To avoid the disturbance of mortality brought by global Gnpat ablation in male Gnpat^−/− mice (Figure 1), Gnpat-flox mice were further crossed with albumin-Cre (Alb-Cre) transgenic mice to generate hepatocyte-specific Gnpat-knockout mice (Gnpat^fl/fl;Alb-Cre). Hepatocyte-specific Gnpat-knockout mice developed normally and showed similar bodyweight with wild-type mice. There was no significant difference between Gnpat^fl/fl and Gnpat^fl/fl;Alb-Cre male mice in hepatic non-heme iron (Figure 3A), splenic non-heme iron (Figure 3B), serum iron concentration (Figure 3C) or transferrin saturation (Figure 3D). The hepatic Hamp1 mRNA (Figure 3E) and Bmp6 mRNA (Figure 3F) are comparable between Gnpat^fl/fl mice and Gnpat^fl/fl;Alb-Cre mice.

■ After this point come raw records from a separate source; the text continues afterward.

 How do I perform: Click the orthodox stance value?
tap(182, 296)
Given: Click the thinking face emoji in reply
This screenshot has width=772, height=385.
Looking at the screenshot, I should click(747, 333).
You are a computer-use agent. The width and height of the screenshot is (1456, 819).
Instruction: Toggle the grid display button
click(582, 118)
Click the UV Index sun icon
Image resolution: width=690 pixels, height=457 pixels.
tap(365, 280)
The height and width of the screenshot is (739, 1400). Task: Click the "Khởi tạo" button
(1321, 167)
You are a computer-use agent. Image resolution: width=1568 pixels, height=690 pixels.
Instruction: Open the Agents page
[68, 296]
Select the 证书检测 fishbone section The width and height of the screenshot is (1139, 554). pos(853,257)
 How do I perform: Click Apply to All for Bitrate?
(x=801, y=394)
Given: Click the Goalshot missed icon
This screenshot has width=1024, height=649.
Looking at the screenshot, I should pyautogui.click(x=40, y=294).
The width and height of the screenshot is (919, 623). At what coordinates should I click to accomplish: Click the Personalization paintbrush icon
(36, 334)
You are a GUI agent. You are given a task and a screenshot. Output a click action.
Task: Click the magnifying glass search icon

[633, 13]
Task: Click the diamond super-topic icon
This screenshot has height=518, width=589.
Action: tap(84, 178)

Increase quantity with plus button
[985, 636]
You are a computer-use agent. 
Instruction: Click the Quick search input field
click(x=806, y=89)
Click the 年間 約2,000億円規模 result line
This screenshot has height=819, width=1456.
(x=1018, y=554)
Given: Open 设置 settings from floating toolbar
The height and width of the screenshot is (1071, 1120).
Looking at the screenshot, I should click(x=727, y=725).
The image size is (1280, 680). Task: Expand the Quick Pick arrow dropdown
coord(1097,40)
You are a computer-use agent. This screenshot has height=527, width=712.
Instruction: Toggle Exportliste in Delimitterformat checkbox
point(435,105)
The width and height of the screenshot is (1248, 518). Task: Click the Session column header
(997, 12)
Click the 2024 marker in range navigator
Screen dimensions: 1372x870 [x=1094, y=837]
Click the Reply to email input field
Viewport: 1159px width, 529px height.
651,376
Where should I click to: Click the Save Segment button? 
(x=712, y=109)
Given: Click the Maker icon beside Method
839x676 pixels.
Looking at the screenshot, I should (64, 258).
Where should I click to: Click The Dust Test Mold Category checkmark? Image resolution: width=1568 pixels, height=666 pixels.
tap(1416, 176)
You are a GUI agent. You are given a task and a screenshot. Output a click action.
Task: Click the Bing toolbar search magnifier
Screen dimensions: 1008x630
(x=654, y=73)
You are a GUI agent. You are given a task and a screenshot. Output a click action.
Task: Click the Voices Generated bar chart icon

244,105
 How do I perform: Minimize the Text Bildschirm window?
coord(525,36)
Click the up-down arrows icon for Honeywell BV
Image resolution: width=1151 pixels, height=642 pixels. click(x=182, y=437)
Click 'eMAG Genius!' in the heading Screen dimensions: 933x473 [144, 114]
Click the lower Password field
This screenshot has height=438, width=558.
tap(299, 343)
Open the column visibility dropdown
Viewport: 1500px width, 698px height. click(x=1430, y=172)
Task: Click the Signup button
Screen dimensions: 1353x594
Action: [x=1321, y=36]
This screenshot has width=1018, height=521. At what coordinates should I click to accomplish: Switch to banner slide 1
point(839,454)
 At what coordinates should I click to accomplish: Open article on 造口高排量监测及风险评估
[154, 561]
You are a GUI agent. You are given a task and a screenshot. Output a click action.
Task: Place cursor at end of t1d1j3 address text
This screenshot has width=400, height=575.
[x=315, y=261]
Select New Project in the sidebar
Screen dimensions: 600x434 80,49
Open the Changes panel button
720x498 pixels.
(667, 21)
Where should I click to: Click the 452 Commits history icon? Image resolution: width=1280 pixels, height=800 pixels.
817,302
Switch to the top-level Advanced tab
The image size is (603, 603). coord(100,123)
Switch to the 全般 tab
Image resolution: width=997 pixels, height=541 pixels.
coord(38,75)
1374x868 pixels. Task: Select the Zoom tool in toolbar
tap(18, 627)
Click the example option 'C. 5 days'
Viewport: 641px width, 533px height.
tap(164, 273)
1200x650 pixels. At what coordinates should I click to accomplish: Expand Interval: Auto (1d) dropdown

3.5 Knockdown of human GNPAT in HepG2 cells and mouse Gnpat in primary hepatocytes

We used small interfering RNA (siRNA) targeting human GNPAT in HepG2 cells (Figure 4A). After transfected by siRNA targeting GNPAT, no difference was observed in hepcidin expression under basal condition compared with cells transfected with non-specific control (Figure 4B). Under 20 ng/mL human recombinant BMP6 treatment, significant suppression of BMP6-induced hepcidin expression can be observed after knocking down GNPAT gene (Figure 4B). SiRNA targeting mouse Gnpat was also used to transfect primary hepatocytes from wild-type and Hfe^−/− mice (Figure 4C). Under basal condition, results are consistent with the results from HepG2 cells; we found no significant change in hepcidin expression after knocking down Gnpat in the primary hepatocytes of wild-type or Hfe^−/− mice (Figure 4). The knockdown of Gnpat can effectively repress BMP6-induced hepcidin expression in the presence of 20 ng/mL BMP6 in wild-type or Hfe^−/− primary hepatocytes (Figure 4D).

3.6 Expressing the GNPAT p.D519G variant does not affect hepcidin expression in human cells expressing the HFE p.C282Y variant

Lastly, we examined whether the GNPAT p.D519G variant affects hepcidin expression in two human hepatic cell lines. Both HepG2 cells (Figure 4E) and Huh-7 cells (Figure 4F) were either mock-transfected or transfected with wild-type human GNPAT or the GNPAT p.D519G variant, and hepcidin mRNA was measured. Consistent with our in vivo results, we found that expressing either wild-type GNPAT or the p.D519G variant had no effect on hepcidin expression; as a positive control, overexpressing BMP4 significantly increased hepcidin mRNA levels in both cell lines.